Labour is important to everything we do. Labour is never finished it never reaches a point of completion, it never comes to an end. For example, in cooking it is necessary- having eaten, we must eat again. Labour can be said to be activity that is done in order to be undone.
Therefore labour involves those things that we do which generally have no trace, because we have done it over and over again in order to exist. Everyday somebody in my flat cooks a meal and then does the dishes, therefore there is no trace. This continues day after day because of necessity and gives us a sense of achievement but it can also be seen as futile as it has to be done again and again, day after day. From this necessity and futility are fundamental features of labour.
Green (1968), describes the relationship between labour and food as “the gathering of nourishment, however, is not only necessary; it is also endless. Once done it must be done again. Answering as it does to the requirements of life itself, it can end with only the end of life. The purpose of this activity is to provide for the seeds of consumption: food is taken from the earth, after all in order to be consumed. ”
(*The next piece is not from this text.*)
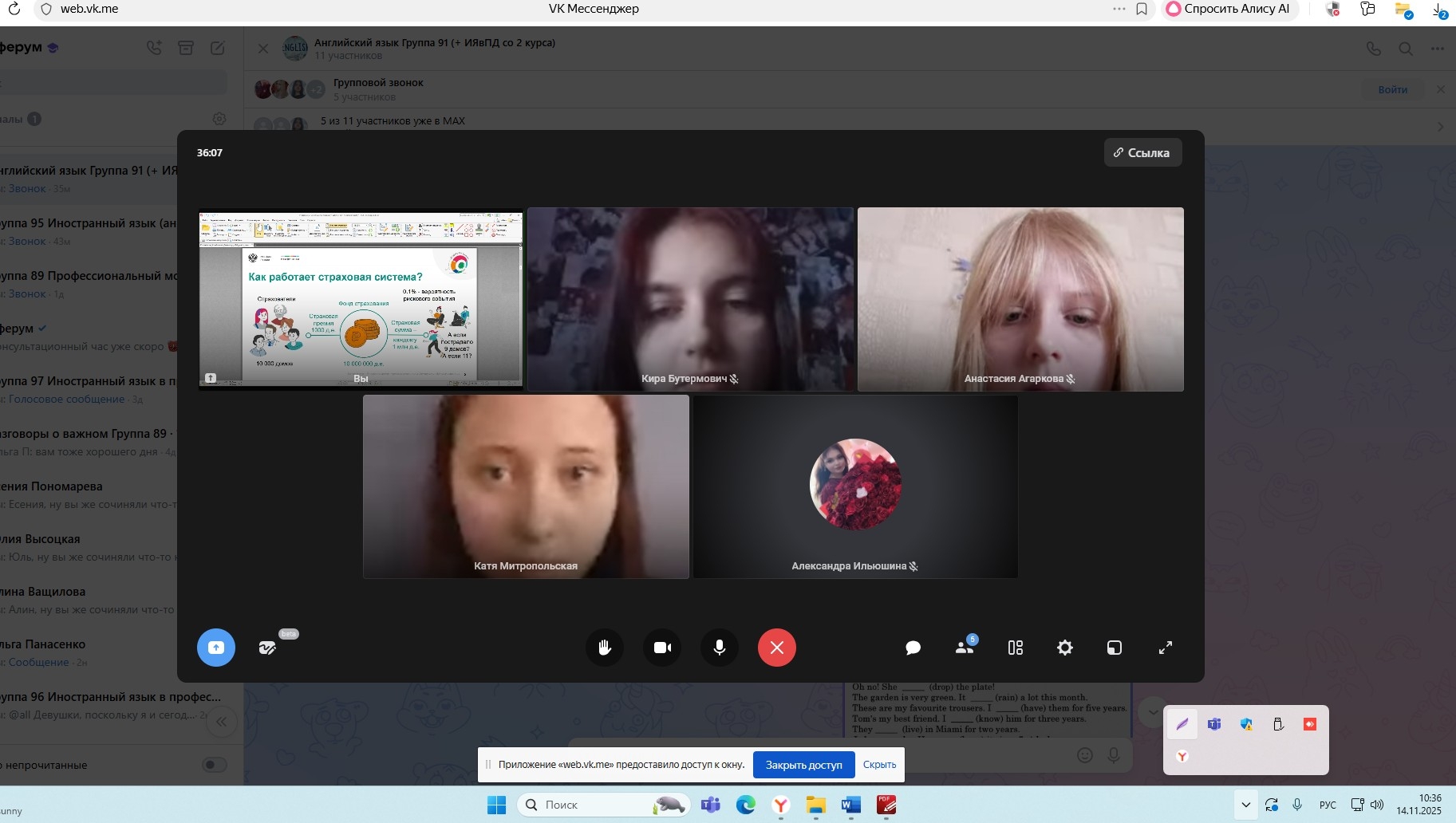Select Катя Митропольская video tile

coord(526,486)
This quote is relevant to me as we have a vegetable garden, grow fruit trees and I am involved in the production of meat and milk on our farm by caring for the animals. These provide food for us to survive and the gathering of nourishment is not only necessary but also endless.

Arendt, H. (1958). The human condition (2nd ed.). Chicago: Chicago University Press.
Green, T. F. (1968). Work, leisure and the American schools. New York: Random House.